In April, the NBA approved the sale of jersey sponsorships as part of a three-year pilot program beginning with the 2017-18 season. The League believes the program will be a financial boon, with expected revenue projected at $100-$150 million a year.
According to ESPN.com’s Darren Rovell, teams will keep half of the revenue generated by their individual sponsorship sales, with half of that going into a revenue-sharing pool. The other half will be split with the players. Ads involving gambling, politics or alcohol are prohibited, as are sponsorships with competitors of key League partners, including broadcast partners ESPN, ABC and Turner; Spalding (the official ball); and Tissot (official timekeeper).

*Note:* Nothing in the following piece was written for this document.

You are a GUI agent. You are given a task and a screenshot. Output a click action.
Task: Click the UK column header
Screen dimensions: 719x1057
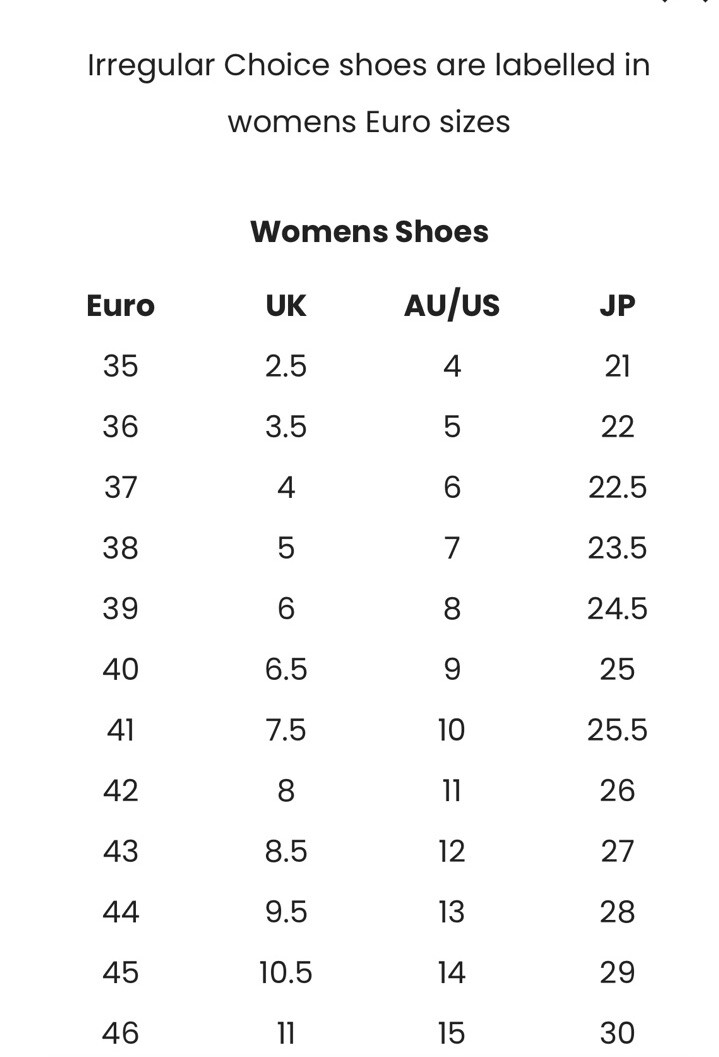286,306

The Philadelphia 76ers became the first team to land a jersey sponsor, agreeing to a three-year, $15 million deal with StubHub. Immediately after the deal was announced, critics assailed the sponsorship program, claiming, among other things, that the ads cheapen the NBA brand and otherwise signify impending doom. The critics are misguided.
First of all, the ads measure just 2.5 x 2.5 inches, and will be placed on the jersey’s left shoulder. So the sponsorship patches will not dominate the uniform. Players will not be plastered with huge ads, á la NASCAR. (It is worth noting, however, that beginning in 2017, Nike’s logo will appear on the jersey’s right shoulder in accordance with its deal reached last summer to become the League’s official outfitter).

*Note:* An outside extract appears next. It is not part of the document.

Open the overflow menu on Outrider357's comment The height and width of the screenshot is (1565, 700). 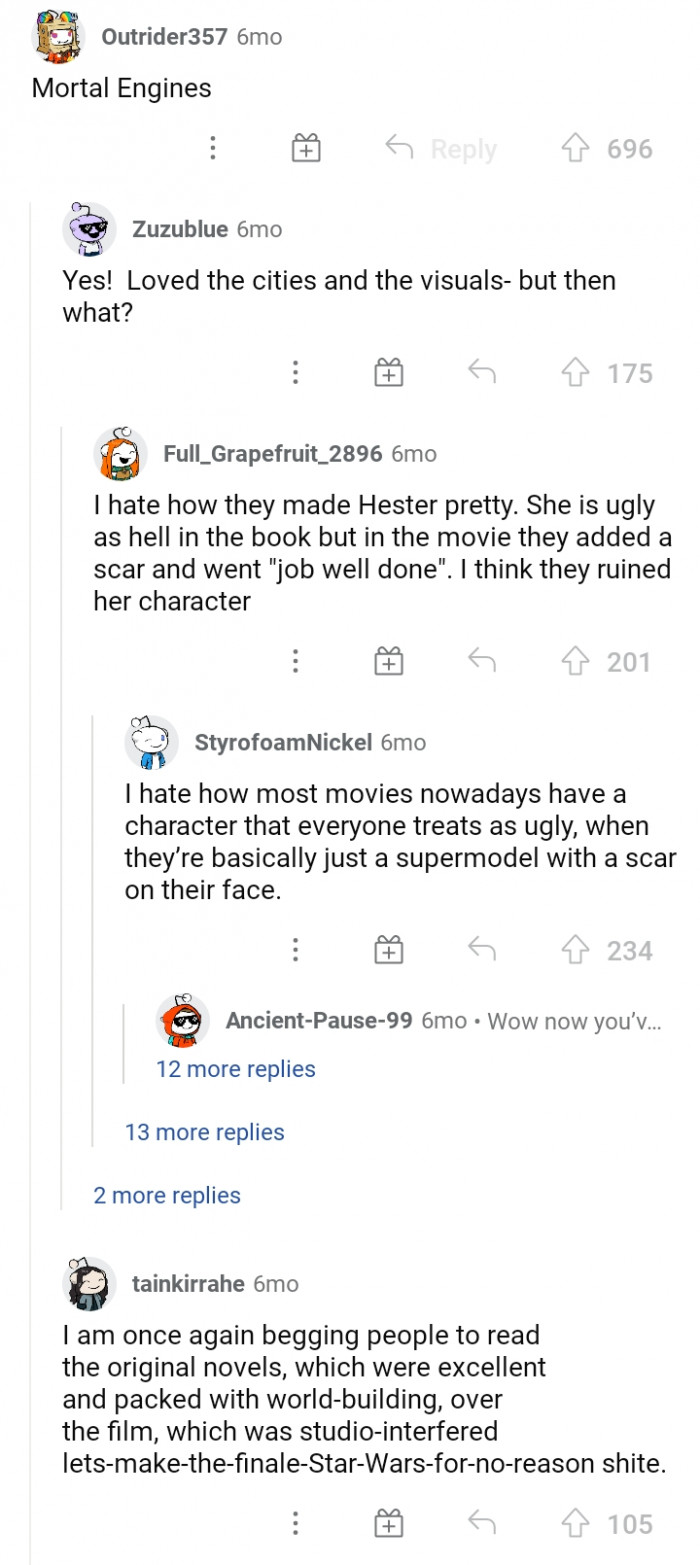click(213, 147)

Second, it’s not as if advertisements on athletes are a new phenomenon. The WNBA has allowed jersey ads since 2009, MLS since 2007, and professional golfers have been walking billboards for decades. It was just a matter of time before one of the “Big Four” sports leagues joined the party. Now that the NBA has made its move, the only question that remains is how long will it be before the NHL, NFL or MLB follows suit?
While we await the answer to that question, a much bigger issue may be on the horizon. At some point a team will enter into a sponsorship arrangement that will conflict with an endorsement deal held by one of its star players. For example, Los Angeles Clippers star Blake Griffin has a deal with car maker Kia Motors. Imagine the controversy that would arise if the Clippers secured a jersey sponsorship with BMW or Lexus. Kia would not take kindly to being ambushed by a deal spawned by a league-sanctioned program that interferes with the relationship with one of its key pitchmen.

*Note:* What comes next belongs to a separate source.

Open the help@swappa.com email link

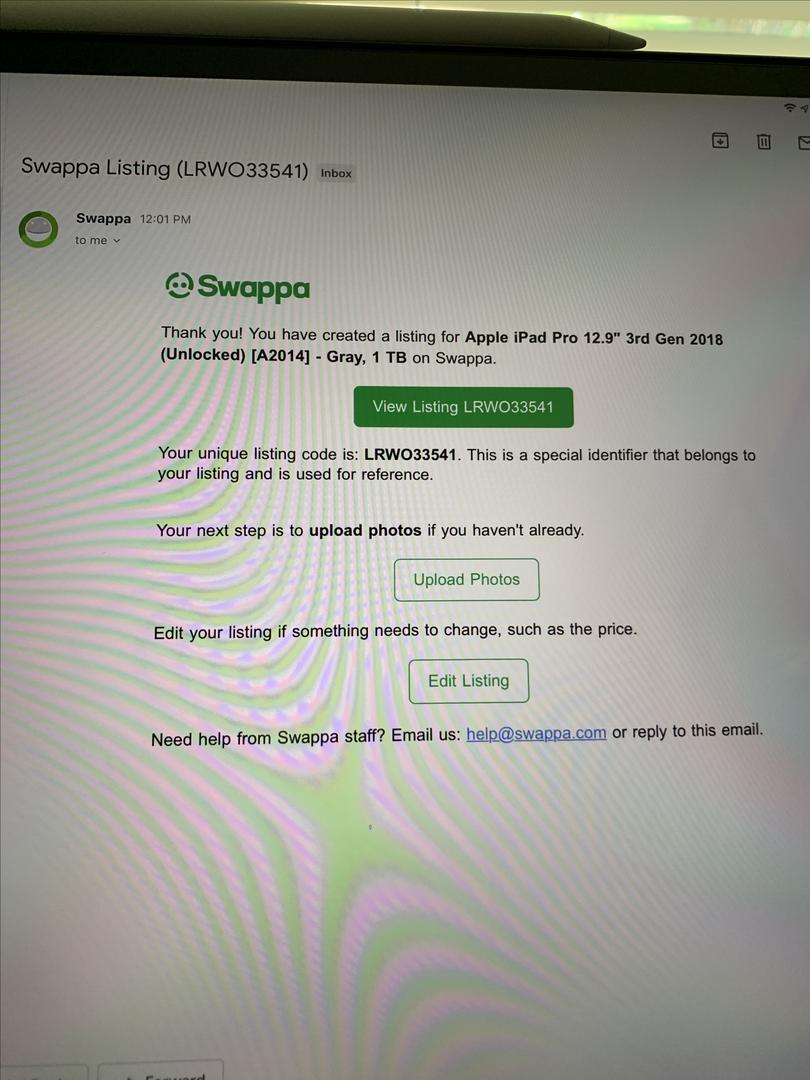pos(536,734)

How will such issues be resolved? If the woebegone Sixers can get $15 million for its jersey ad, how much could the Clippers, Knicks, Lakers or Cavaliers fetch? Would any of these teams walk away from a deal worth $50-$75 million (or more) because it may conflict with one of its player’s endorsements? If not, how would this affect the relationship between the player and team? Between the team and the player’s agent (who may represent other players that the team may be interested in signing down the road)? Between the team, the league and the union?
While the critics moan about over-commercialization and the clubs rejoice with visions of millions dancing in their heads, a dark cloud has already formed on the horizon. How long before the storm hits, who knows? But a storm is coming; it’s just a matter of time.